The Ottoman Empire has an Asiatic-despotic historical background in which there was no private property on land and was therefore dominated by a class, devletlû, that owns the state. Even when it began to dissolve with the external influence of capitalism, the Ottoman Empire did not become a feudal society as in the European countries. Since the process of capitalist development in Turkey is different from the countries in the West, a developed bourgeoisie as the one in France was not existent to come forward and carry out a democratic bourgeois revolution in the process leading up to the Republic of Turkey out of the Ottoman Empire.
However, the process under the pressure of capitalist development around the world made it increasingly necessary to transform the socio-economic conditions in a fashion that paved the way for capitalist development. The historical confrontation between the conservative and progressive forces took place within the ruling class of the Ottoman Empire itself due to the conditions of the time. The Westernizing section of the Ottoman ruling class was predominantly of military origin. As can be seen clearly in the example of the modernization of artillery during the reign of Mahmud II, the Westernization campaign was always led by the army. During the quest of opening to the West, this section of the Ottoman state class, seyfiyye, has never abandoned the struggle against the religious ulema, ilmiyya, which favoured the order of the caliphate and had resisted in the past.

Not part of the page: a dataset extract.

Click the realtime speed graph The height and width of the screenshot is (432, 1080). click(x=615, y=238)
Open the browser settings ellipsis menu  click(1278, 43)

Among the military and civil bureaucracy and the Ottoman intellectuals, the elements that favoured change and opening to the West, capitalist development in short, started to organise in order to lead the bourgeois transformations. The 1908 Young Turk Revolution, foundation of Union and Progress and the leadership of the National Struggle that resulted in the establishment of the Republic of Turkey, all was formed and shaped on this basis. In other words, Westernization and bourgeois transformation did not begin with the bourgeois revolution that took place under the leadership of Mustafa Kemal but his leadership was the continuation of a change and transformation which had already begun in the last period of the Ottoman Empire.

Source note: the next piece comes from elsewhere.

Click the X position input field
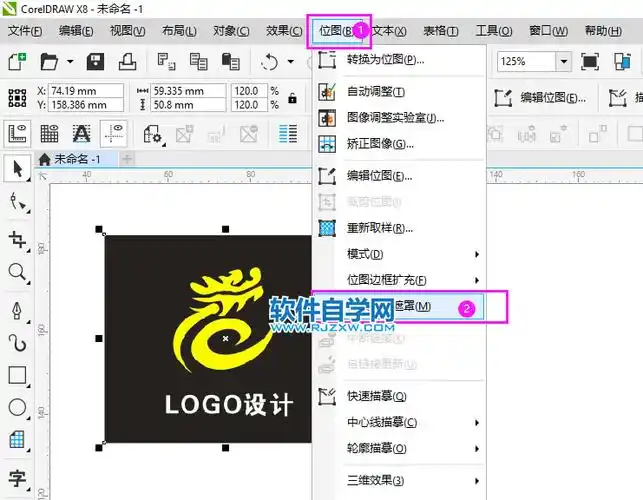 click(x=83, y=90)
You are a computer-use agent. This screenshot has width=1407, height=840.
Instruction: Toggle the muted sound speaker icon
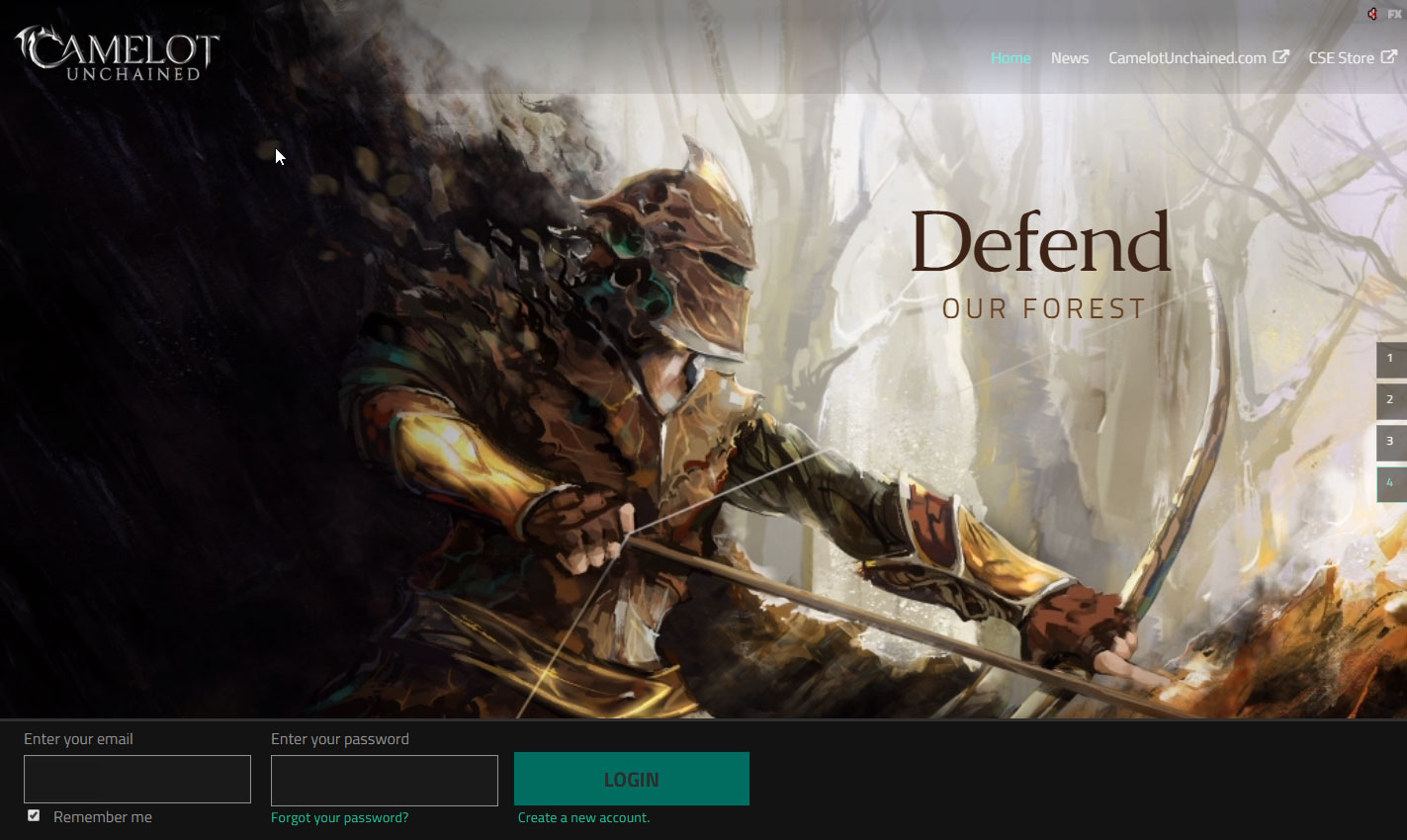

After Vahdettin shut down the Assembly in December 1918, the National Struggle period came along, in which reformist Ottoman officers and intellectuals such as Mustafa Kemal, a member of the Young Turk movement, established their hegemony. Following the National Struggle, which was initiated after the occupation of the Ottoman Empire by the imperialist powers at the end of the First World War, the Republic of Turkey was founded with the bourgeois revolution of 1923.
This national struggle, which came under the leadership of M. Kemal after his passage from Istanbul to Anatolia and the organising he conducted, achieved its goal with a republic established on the basis of solely the Turkish national identity. Here we should not overlook an important fact. Although 1923 was the continuation of 1908, a significant change took place between the two events. Behind 1908, there was also the non-Muslim bourgeoisie, as the pioneer of capitalist development in the Ottoman Empire and the most important bourgeois layer of the period. The Young Turk movement was organised not only among young Turkish officers, students and intellectuals, but also among non-Muslim bourgeoisie.

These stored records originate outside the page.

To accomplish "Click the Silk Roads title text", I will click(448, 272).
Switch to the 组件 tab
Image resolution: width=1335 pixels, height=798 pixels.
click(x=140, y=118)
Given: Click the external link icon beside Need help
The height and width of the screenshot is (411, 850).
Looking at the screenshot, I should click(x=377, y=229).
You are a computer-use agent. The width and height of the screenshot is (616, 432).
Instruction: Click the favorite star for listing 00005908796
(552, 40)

1923 was devoid of this heritage with the Balkan countries’ gaining their national independence. The Republic of Turkey started off with a weak national bourgeoisie that was left over, while the late Ottoman period had a strong non-Muslim bourgeoisie and a local bourgeoisie that consisted of the weak Turkish bourgeois elements that were newly developing.
The bourgeois revolution of 1923, which took place under the leadership of M. Kemal, was a top-down revolution that completed the unfinished work of 1908 in a rudimentary manner. To draw an analogy within the context of the Marxist evaluation of bourgeois revolutions, 1908 belongs to the category of 1848 revolutions in Italy, Austria, and Germany, which Marx and Engels named as dwarf revolutions. The characteristic of these revolutions is that they are late bourgeois revolutions, so they tend to compromise with the dominant elements of the previous order and eventually waver in halfway. Previously we have mentioned that the consequences of dwarf revolutions will remain also dwarf in the future.
It will be recalled that, in the case of Germany, the unfinished 1848 revolution was followed by a top-down revolution, led by Bismarck towards 1870s, which could not dare to sweep out the extensions and remnants of the old order in a revolutionary manner. Similarly, the Turkish bourgeois revolution of 1923 was a top-down revolution that tried to complete the work left incomplete by the dwarf 1908 in a conciliatory manner. The late bourgeois revolutions such as the ones that took place in Germany in 1848 and subsequently in 1866 entered the stage of history much later in the case of Turkey due to delayed capitalism.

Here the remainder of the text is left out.